Çin’in gelecek 10 yılda bağlantılılık projeleriyle, küresel serbest ticaretin gelişimine katkıda bulunmayı sürdüreceğinin belirtildiği planda, yeni dönemde ulaştırma ve altyapının yanında, dijital ekonomi, yeşil kalkınma ve sağlık alanında inovasyon odaklı projelerle işbirliği alanlarını genişleteceği kaydedildi.
Planda proje yatırımlarında Çin’in ulusal para birimi yuanın kullanılmasına öncelik verileceği belirtilerek yuan-bazlı finansman araçlarının kullanımının artırılacağına işaret edildi.
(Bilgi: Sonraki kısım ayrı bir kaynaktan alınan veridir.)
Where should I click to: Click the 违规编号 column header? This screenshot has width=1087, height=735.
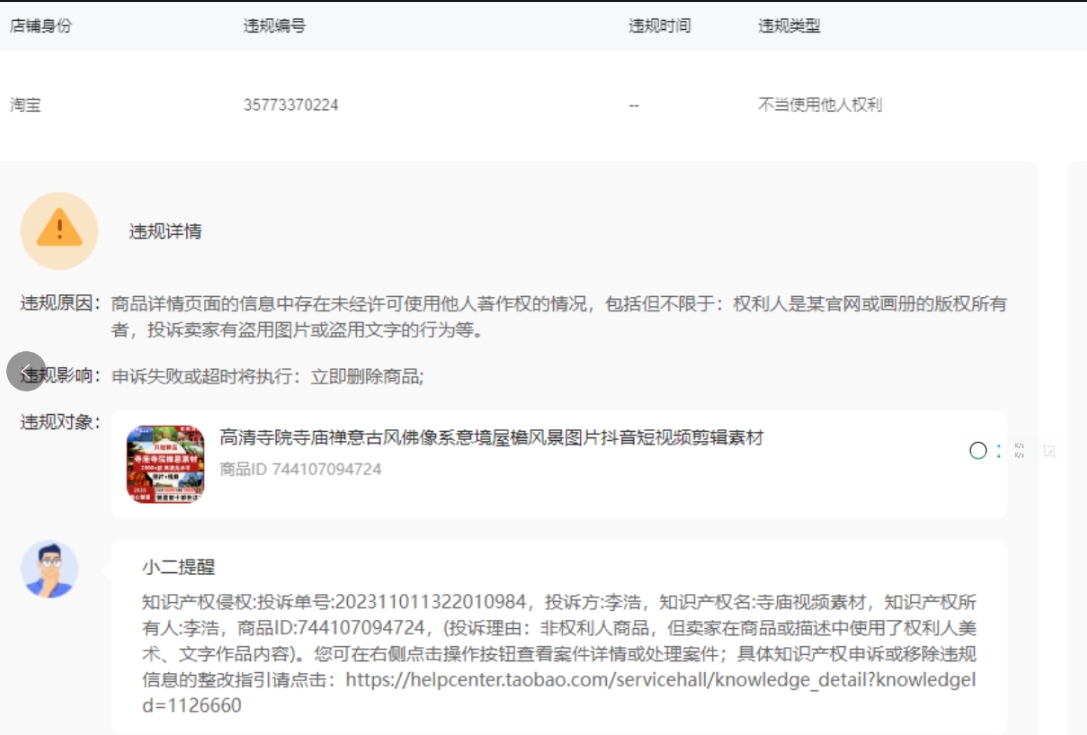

Çin Devlet Başkanı Şi Cinping’in, ekimde başkent Pekin’de düzenlenen 3. Kuşak ve Yol Forumu’nda açıkladığı 8 maddelik eylem planında dile getirdiği hedeflerin yinelendiği planda, “Kuşak ve Yol”un gelecek 10 yılda da önemli bir “uluslararası işbirliği platformu” ve “küresel kamu varlığı” olmayı sürdüreceği vurgulandı.
Planda, katılımcı ülkeler arasında politika koordinasyonunun, altyapı bağlantılarının, engelsiz ticaretin, mali entegrasyonun, insanlar arası bağların ve yeni alanlarda işbirliğinin geliştirilmesi, “kilit eylem alanları” olarak belirlendi.
Çin Devlet Konseyi’nin “Kuşak ve Yol”un 10. yıl dönümü dolayısıyla yayımladığı rapora göre, 2013-2022 yıllarında Çin ile girişime katılan ülkeler arasındaki ticaret hacmini yılda ortalama yüzde 6,4 artışla 19,1 trilyon dolara ulaştı.
Söz konusu dönemde iki yönlü yatırımlar 380 milyar doları bulurken bunun 240 milyar doları Çin tarafından üstlenildi.
Kuşak ve Yol Girişimi, ilk kez Devlet Başkanı Şi’nin 2013’te Kazakistan’a yaptığı ziyarette duyurulmuştu. Tarihi İpek Yolu güzergahı üzerinde Doğu-Batı ticaretini yeniden canlandırma hedefiyle başlatılan projeye 10 yılda 150’den fazla ülke ve uluslararası kuruluş katılmıştı.
Dünya nüfusunun 3’te 2’sini kapsayan bir coğrafyada yürütülen altyapı, enerji, ulaştırma, haberleşme ve diğer bağlantılılık projeleri, Çin’in yükselen güç olarak küresel stratejisinin temeli haline gelmişti.